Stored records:

⟨

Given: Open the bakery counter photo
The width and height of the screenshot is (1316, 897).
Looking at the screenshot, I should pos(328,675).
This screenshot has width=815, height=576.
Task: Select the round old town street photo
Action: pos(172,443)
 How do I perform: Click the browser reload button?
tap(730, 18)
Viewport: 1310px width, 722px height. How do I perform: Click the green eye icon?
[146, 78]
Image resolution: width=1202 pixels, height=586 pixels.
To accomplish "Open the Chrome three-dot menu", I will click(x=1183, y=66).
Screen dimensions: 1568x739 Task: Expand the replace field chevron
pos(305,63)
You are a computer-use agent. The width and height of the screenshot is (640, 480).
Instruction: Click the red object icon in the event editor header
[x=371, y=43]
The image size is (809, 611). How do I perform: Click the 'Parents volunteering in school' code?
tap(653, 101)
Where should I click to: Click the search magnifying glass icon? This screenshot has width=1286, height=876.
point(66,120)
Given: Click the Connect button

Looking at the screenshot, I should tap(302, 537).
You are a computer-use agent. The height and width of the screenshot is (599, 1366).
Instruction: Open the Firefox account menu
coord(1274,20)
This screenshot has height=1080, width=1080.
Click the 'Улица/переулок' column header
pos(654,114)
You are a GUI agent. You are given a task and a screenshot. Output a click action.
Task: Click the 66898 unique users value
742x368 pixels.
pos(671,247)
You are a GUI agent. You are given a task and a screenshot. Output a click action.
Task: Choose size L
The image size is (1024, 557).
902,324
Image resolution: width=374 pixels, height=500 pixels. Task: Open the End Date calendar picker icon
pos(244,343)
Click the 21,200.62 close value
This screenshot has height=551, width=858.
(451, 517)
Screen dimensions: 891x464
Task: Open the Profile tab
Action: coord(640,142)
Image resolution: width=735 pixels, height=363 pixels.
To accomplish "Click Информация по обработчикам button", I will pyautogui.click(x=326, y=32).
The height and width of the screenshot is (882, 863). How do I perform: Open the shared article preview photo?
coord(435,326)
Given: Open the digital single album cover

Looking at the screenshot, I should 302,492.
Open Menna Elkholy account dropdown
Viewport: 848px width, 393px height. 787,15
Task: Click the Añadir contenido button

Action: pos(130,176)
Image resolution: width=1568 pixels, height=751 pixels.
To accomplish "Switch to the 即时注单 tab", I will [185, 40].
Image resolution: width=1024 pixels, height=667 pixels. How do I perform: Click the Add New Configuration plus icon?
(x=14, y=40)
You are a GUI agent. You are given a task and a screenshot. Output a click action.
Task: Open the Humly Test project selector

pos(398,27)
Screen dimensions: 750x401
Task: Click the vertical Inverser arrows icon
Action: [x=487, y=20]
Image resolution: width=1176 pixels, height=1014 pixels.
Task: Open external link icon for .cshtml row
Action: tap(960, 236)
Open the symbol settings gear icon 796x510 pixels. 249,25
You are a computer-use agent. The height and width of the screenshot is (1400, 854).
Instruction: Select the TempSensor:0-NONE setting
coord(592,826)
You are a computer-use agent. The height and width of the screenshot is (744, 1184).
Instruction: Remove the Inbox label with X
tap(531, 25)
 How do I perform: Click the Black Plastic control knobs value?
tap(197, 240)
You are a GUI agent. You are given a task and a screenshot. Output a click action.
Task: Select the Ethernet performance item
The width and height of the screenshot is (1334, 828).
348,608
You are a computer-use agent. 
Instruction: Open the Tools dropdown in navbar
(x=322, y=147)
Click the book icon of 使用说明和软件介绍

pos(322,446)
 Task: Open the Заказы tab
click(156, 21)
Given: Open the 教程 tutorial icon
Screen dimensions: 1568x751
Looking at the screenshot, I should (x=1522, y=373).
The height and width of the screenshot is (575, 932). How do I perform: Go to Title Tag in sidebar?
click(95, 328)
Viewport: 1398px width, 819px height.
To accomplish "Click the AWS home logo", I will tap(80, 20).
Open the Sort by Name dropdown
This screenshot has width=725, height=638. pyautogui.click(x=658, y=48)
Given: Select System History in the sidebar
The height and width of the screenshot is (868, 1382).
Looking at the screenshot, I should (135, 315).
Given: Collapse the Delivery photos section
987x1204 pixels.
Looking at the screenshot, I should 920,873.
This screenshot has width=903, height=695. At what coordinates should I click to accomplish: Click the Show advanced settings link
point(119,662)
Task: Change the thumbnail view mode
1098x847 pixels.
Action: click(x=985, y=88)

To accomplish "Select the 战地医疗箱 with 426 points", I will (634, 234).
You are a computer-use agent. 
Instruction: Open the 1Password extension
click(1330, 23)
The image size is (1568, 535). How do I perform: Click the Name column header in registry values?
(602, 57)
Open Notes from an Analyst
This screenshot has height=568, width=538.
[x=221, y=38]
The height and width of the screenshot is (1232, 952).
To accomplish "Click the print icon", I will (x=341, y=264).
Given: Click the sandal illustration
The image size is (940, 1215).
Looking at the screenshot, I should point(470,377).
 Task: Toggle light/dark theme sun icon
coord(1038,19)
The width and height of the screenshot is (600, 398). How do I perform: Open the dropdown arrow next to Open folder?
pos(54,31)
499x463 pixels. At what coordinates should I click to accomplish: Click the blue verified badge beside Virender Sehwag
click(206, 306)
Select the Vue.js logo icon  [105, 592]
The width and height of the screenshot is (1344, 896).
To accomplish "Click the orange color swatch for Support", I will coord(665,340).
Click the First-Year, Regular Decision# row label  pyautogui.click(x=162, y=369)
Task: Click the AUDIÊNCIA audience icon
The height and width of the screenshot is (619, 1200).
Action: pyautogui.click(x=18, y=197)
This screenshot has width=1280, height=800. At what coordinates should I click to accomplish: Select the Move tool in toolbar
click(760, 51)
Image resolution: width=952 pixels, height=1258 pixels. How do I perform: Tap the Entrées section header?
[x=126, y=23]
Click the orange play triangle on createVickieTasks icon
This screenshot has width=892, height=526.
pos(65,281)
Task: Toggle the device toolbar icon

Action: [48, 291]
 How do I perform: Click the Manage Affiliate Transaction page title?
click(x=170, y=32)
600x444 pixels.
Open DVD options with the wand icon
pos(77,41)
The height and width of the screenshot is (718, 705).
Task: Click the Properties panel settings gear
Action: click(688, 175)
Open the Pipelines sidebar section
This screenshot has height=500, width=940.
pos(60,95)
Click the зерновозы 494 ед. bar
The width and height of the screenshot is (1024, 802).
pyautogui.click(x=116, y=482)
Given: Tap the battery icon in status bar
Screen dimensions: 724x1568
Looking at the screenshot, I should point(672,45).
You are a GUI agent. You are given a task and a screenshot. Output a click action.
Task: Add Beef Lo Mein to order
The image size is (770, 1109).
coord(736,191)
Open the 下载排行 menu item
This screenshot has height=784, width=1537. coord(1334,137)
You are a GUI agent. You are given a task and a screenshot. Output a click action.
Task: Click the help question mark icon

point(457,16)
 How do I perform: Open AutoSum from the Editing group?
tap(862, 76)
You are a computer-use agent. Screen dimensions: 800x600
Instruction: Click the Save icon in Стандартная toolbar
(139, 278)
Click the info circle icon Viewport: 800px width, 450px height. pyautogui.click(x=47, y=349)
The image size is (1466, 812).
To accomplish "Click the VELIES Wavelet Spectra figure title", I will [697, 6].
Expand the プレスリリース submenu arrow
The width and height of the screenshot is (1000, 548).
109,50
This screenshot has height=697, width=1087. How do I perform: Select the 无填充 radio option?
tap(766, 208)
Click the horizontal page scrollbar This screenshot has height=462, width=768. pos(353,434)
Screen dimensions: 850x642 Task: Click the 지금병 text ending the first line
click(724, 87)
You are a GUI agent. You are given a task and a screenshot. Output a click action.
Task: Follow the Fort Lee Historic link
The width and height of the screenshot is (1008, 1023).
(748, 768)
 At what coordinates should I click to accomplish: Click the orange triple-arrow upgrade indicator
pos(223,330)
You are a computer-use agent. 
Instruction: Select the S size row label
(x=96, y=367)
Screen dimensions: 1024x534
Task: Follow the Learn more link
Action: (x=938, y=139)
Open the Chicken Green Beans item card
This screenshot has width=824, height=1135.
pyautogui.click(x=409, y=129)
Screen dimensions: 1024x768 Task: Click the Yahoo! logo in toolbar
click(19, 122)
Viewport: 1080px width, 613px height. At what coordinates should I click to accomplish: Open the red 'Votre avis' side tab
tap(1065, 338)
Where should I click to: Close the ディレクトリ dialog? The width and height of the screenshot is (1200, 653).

⟩

* Problem
Take every line above that includes "computer" and list it.

* Result of the task
You are a computer-use agent. The width and height of the screenshot is (640, 480).
You are a computer-use agent. The height and width of the screenshot is (599, 1366).
You are a computer-use agent. The height and width of the screenshot is (1400, 854).
You are a computer-use agent. The height and width of the screenshot is (744, 1184).
You are a computer-use agent. 
You are a computer-use agent. 
You are a computer-use agent. Screen dimensions: 800x600
You are a computer-use agent. 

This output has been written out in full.